In another work [45], the authors proposed continuous RNN-GANs in which they used the bidirectional recurrent neural network as the discriminator. They established that adversarial learning with recurrent neural networks is capable of generating diverse music collections. But they evaluated their model only on a single dataset.

In our work, we proposed a novel GAN-based model to solve the problem of imbalanced datasets. The main difference between our proposed methodology and the existing work is as follows.
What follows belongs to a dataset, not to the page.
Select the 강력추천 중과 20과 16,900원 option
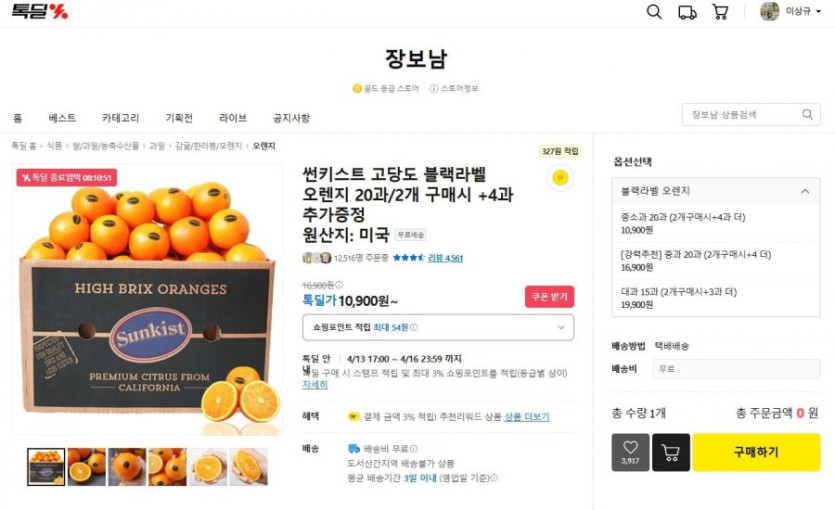Screen dimensions: 835x510 (716, 261)
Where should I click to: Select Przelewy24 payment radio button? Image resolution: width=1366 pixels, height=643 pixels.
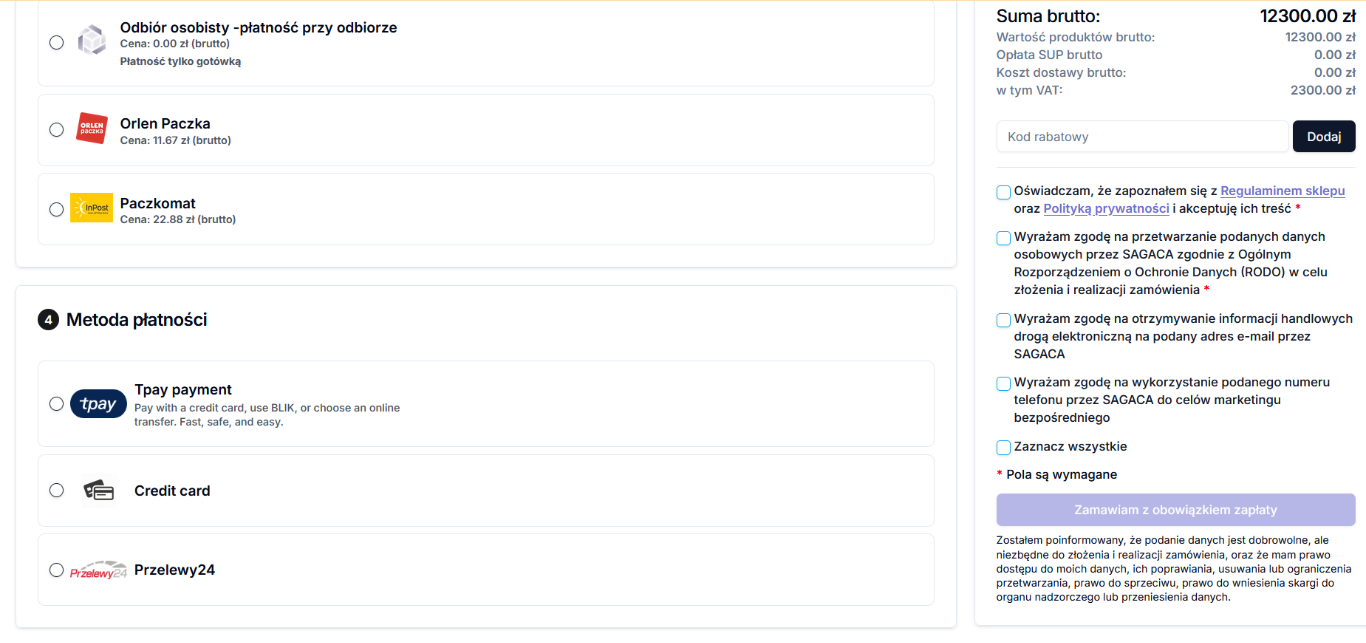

Most of the researchers evaluated their models only on binary-class imbalanced datasets. We applied the GAN to a multi-class dataset.
The existing works evaluated their models only on one type of dataset.
None of the previous works assessed their models using classifier approaches.

3. Proposed Methodology

In this section, we describe the design and the basic architecture of the GAN model for augmenting the data. Our proposed methodology is divided into three subsections.
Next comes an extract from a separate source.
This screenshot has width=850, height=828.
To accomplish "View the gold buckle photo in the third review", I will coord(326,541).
In the first subsection, we describe the basic principle of GANs.
In the second subsection, we describe the proposed GAN model used in our work.
In the third subsection, we illustrate the decision tree as the base classifier.

The proposed methodology is shown in Figure 1.

3.1. Generative Adversarial Network

The goal of the GAN is to understand the underlying data distribution and generate the same output [46]. The purpose of generating the augmented data is to solve the imbalanced problem. A standard GAN is composed of neural networks that are trained against each other, known as the generator and the discriminator. The GAN’s main principle is to use adversarial learning to enhance the quality of the synthetic data. The generator is trained to generate realistic synthesized data from a random noise vector z in order to fool the discriminator and prevent the augmented data from being recognized as artificial samples. Conversely, the discriminator is fed the original training data and the augmented samples produced by the generator as the input. Then, it is trained to differentiate between the augmented samples and the original data. The discriminator returns the likelihood that a few samples will correspond to the potential sources of the data. The loss function of the generator and discriminator is shown below.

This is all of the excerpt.